■ EXERCISE BRIEF: Please print exactly the lines from the one containing "Viewport: 571px width, 341px height." through the last line of the records, and only those. Leave out any pictures.

--- INPUT Enclosed Below ---

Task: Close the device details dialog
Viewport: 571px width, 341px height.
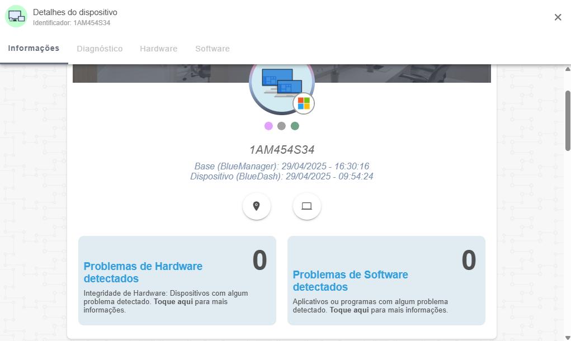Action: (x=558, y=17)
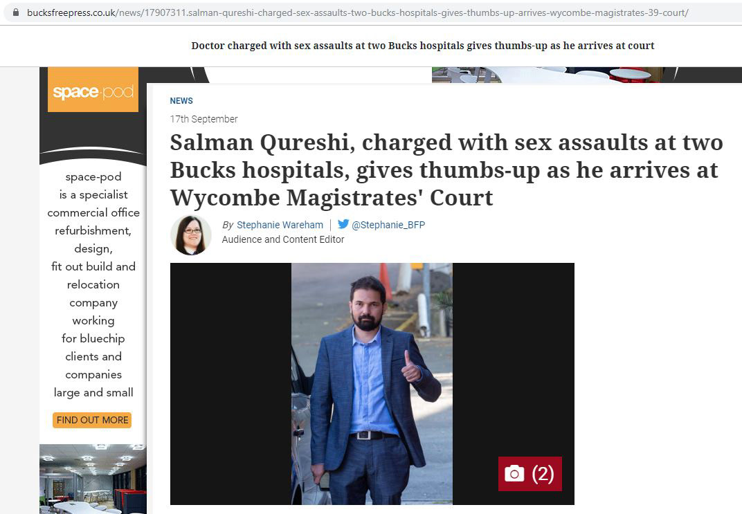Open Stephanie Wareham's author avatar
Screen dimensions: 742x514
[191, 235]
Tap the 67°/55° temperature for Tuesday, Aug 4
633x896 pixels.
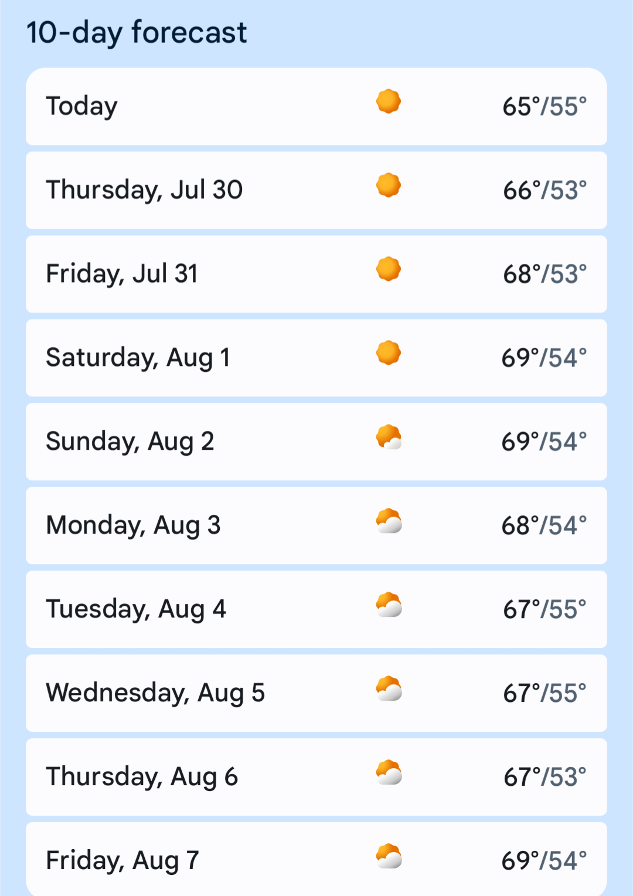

--- End of Enclosed INPUT ---

■ RESPONSE BELOW:
Viewport: 571px width, 341px height.
Action: (x=558, y=17)
Open Stephanie Wareham's author avatar
Screen dimensions: 742x514
[191, 235]
Tap the 67°/55° temperature for Tuesday, Aug 4
633x896 pixels.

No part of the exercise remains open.